I must say that I like the way you set your goals. Shooting for the best indie band won't be easy and can reveal itself, in the end, a bit disappointing. On the other hand, why shoot lower and come up with an average album that will be forgotten quite quickly, right?
We just want to perform the best songs we can write, in the best way we can play them. If we released an album it would be the best record we'd be able to record. That's just what i can promise.
Some time ago, you supported live, on a solo performance, the artist Graftmann. We've already talked about this but, is this a one time event, or can it be activated later on? Or become a side project anyhow?
I'm the only songwriter in The Ossis, but not the only one that makes the arrangements. I'm less interested in doing distorted rock songs than my bandmates. Often my own calm acoustic numbers were becoming something very different in The Ossis' versions. They weren't worse, but they were losing something.
Playing acoustic gives me the chance to perform the songs just as they have been written. The atmosphere of one-man performance is always unique. There's time to tell the audience about the song and about the stories hidden behind the lyrics. There's also a chance to play some covers or tunes of mine that The Ossis just wouldn't play for some reasons.
I've got plenty of material which I don't ever play in the band, so it's great to show it to people and see their reaction. I'm sure I will perform on my own again, but I can't concentrate on playing like that in near future. Now the band is the most important.
Regarding music in general, where do you see Polish music heading to? And what about all those new bands, trying to make their way out?
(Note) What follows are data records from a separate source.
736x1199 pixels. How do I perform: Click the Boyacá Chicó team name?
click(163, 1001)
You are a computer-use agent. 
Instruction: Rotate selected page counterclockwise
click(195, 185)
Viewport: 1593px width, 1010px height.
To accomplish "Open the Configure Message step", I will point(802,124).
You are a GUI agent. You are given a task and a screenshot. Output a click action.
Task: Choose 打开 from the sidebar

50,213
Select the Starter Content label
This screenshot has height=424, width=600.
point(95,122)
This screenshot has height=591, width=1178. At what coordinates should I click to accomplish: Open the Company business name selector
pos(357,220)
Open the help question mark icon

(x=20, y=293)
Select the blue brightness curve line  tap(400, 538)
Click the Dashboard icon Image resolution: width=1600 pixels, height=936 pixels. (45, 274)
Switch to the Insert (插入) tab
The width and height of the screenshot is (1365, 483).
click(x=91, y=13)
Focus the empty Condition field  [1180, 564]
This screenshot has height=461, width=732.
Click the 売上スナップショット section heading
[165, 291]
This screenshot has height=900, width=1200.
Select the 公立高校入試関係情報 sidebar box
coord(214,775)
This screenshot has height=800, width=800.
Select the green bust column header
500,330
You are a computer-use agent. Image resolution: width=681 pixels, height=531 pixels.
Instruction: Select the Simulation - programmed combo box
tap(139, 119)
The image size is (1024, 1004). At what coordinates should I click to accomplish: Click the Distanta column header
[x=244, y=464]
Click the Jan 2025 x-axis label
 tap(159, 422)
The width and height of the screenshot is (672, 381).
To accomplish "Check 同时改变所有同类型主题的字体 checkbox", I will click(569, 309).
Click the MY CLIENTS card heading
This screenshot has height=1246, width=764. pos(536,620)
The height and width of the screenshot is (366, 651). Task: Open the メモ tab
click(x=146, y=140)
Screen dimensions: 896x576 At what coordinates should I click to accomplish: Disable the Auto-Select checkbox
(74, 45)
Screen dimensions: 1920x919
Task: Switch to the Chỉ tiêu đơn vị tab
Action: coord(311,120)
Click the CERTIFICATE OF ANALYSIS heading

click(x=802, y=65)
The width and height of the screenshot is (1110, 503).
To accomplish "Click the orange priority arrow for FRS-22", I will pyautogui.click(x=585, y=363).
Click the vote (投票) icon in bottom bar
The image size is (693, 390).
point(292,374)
I've got no idea where Polish music is heading to. There are some good bands, but after Grzegorz Ciechowski died (the leader of Republika) mainly in the very underground. The new bands sometimes nick the style of one another band, who made it big in the West. I won't give you the names but there's definitely the Polish Interpol, the Polish Franz Ferdinand and the Polish typical britpop band. Sad to say, the word "Polish", has to mean "worse" here. Despite it all, there are some really special groups; one of them is for sure Iowa Super Soccer, who do not sound as any other Polish artist. What Scianka does isn't my favourite kind of expression, but I have to admit they're great musicans. They release records, so it's a great succes in a scene like ours.
It's hard for me to say how good my band is comparing to other young line-ups, but I can swear that we don't copy any famous band. Our style is variety and even if some songs might resemble one band or another sometimes, The Ossis isn't "Polish xxxxx" as some of the bands are; It's just Janek Samolyk's songs with the music of Janek, Przemek and Szymon.
Now two questions at once. Where can we expect to see The Ossis live next time?
We're preparing ourselves to record a demo so there aren't many gigs planned at the moment. We'll be playing in Jelenia Gora on the 8th of December in Sala Nova @ the Jeleniogorskie Centrum Kultury. If you're near, come and see us. We'll play some new material.
...... and what is it about Polish bands that love playing covers on their concerts?
I can't give you an answer for all the Polish bands, but it might be because they want the audience to have more fun at their gigs. It's easier to cause such reaction when people know the song well. We used to play a cover of Sex Pistol's song Seventeen. We dig punk rock, but couldn't ever write a good punk tune really. That's why we've borrowed this one from rotten & co. Probably we'll soon drop it and play No More Heroes by The Stranglers next time, because me and Przemek overdosed shouting ".... I'm a lazy sod.." all over again.
We mainly play our own material, but when the people really enjoy the show, we want to have more fun at the end of it also. That's when we improvise some covers, usually rock and roll tunes from the 50's or 60's, but once we even played Cotton Eyed-Joe by Rednex, so please don't spread the word, as we'd like to be taken seriously.